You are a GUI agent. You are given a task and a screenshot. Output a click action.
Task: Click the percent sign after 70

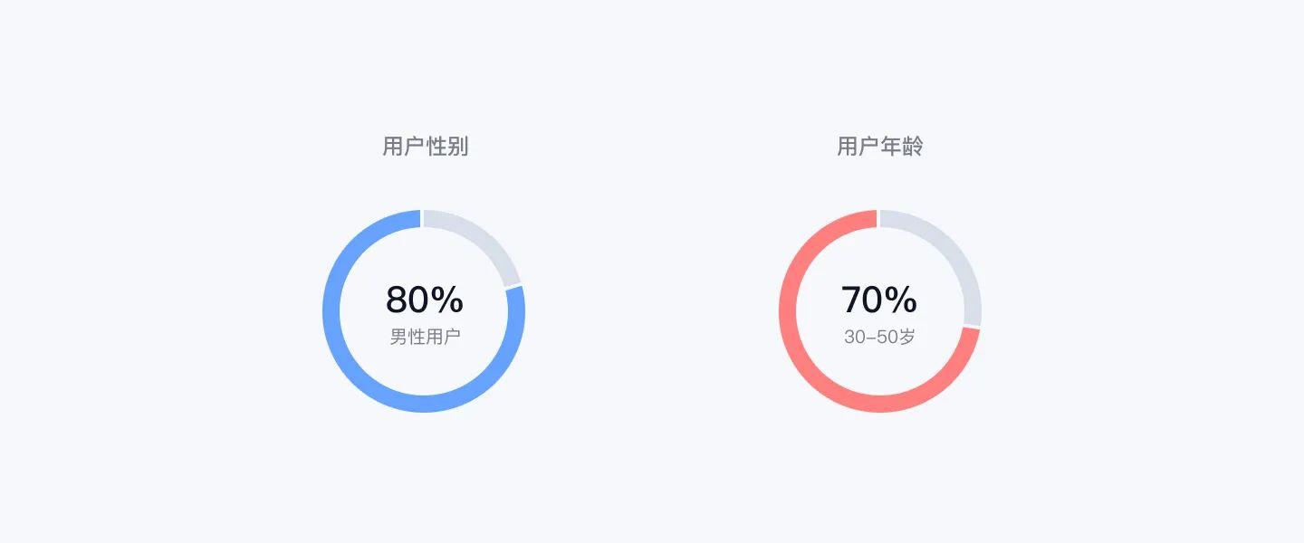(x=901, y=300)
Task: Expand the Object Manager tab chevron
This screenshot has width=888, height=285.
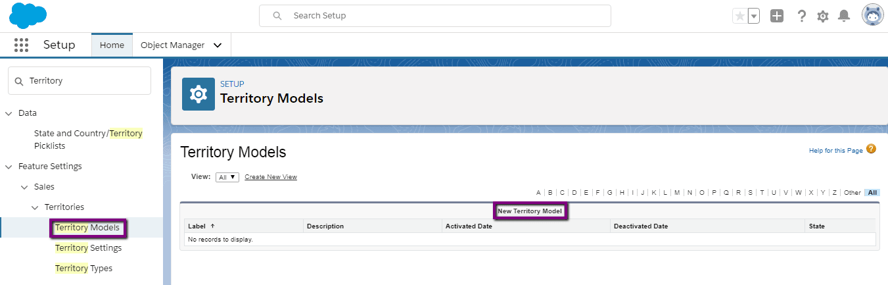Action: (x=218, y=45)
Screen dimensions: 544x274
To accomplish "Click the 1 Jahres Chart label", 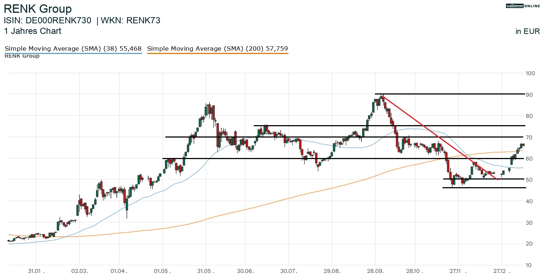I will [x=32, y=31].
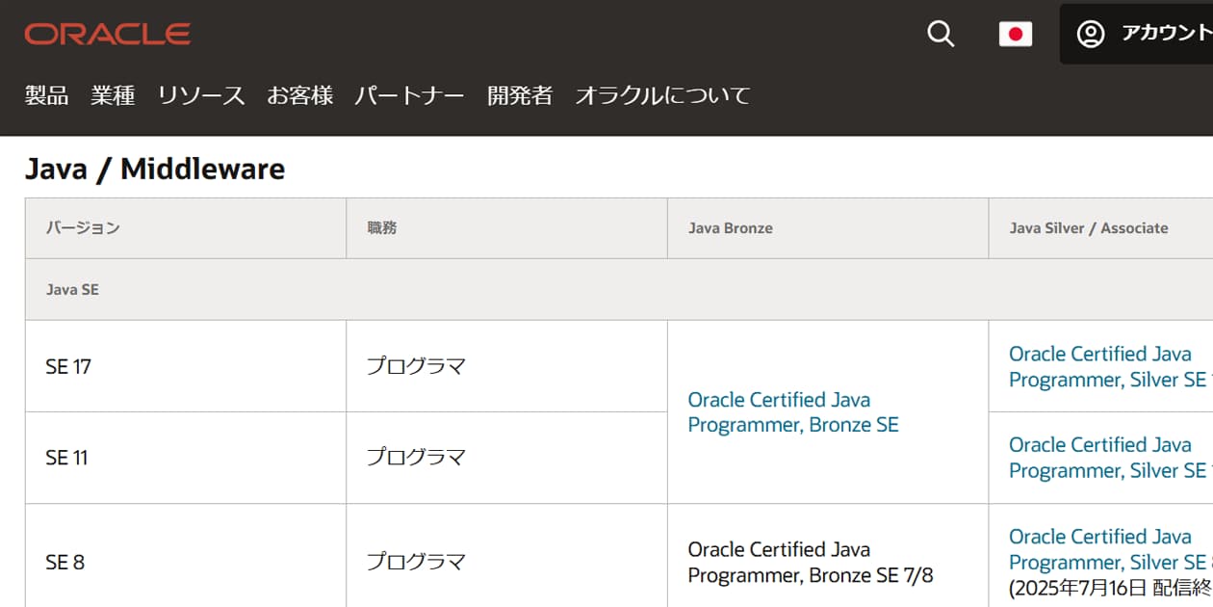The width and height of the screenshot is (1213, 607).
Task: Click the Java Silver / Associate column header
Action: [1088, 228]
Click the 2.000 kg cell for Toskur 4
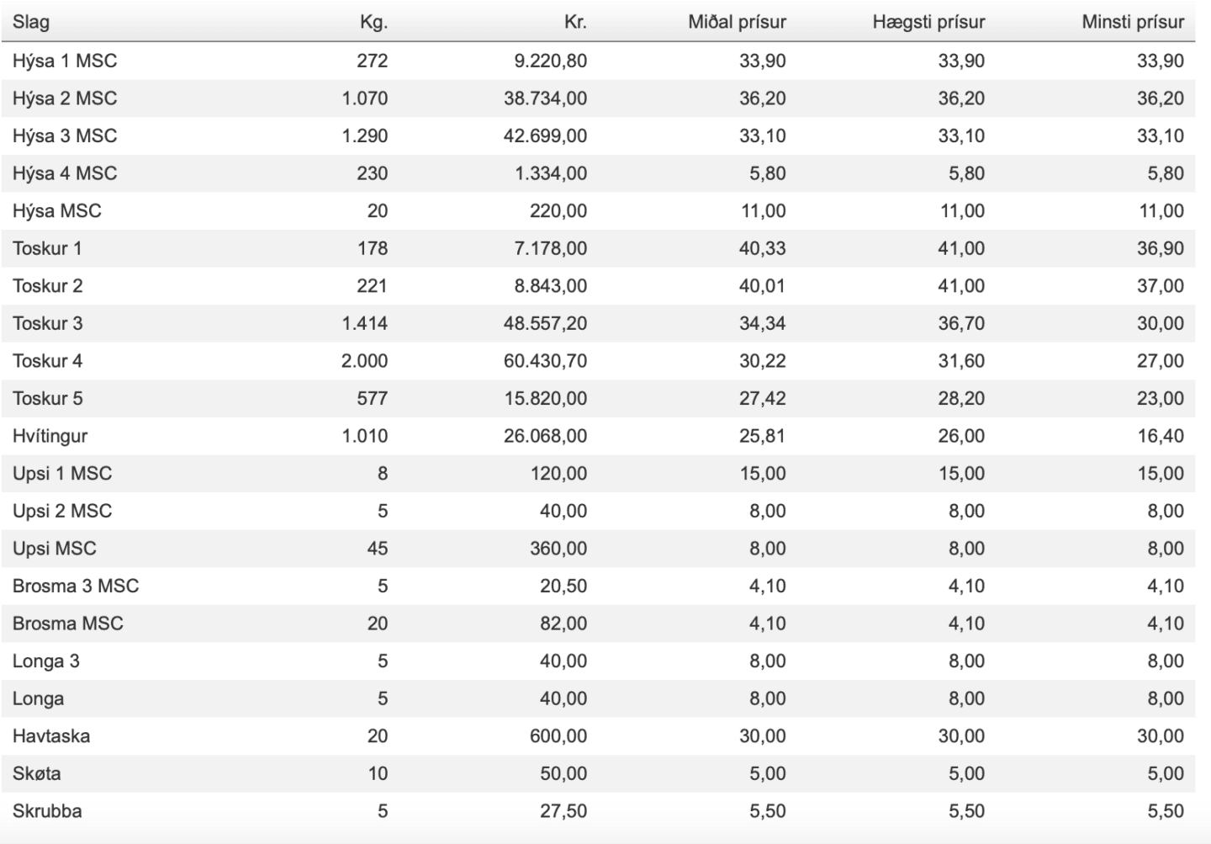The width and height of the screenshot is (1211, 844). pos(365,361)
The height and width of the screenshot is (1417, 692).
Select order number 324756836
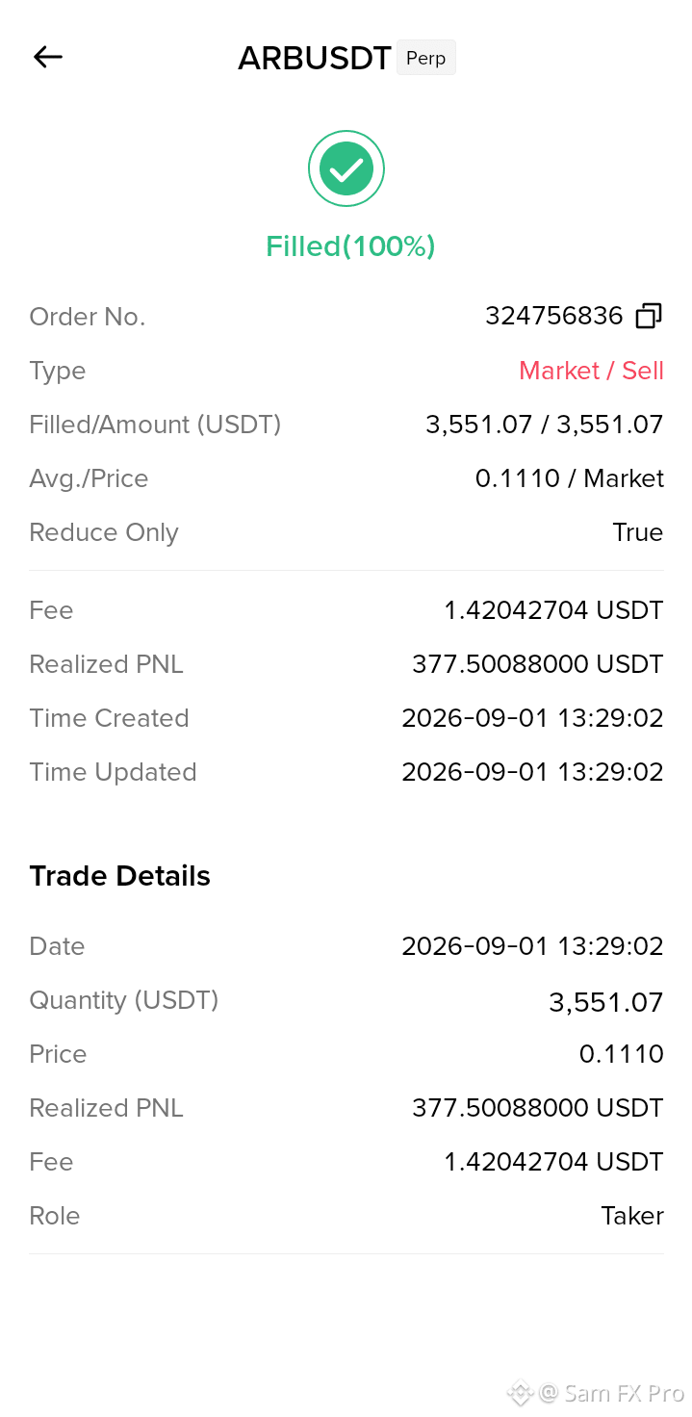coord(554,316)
════════════════════
**Exercise brief**
Write out again, word for word, only the lines from the one with "Click the 2.000 kg cell for Toskur 4" through the last line of the material, and omit each picture.

**Task answer**
Click the 2.000 kg cell for Toskur 4
The width and height of the screenshot is (1211, 844). pos(365,361)
The height and width of the screenshot is (1417, 692).
Select order number 324756836
coord(554,316)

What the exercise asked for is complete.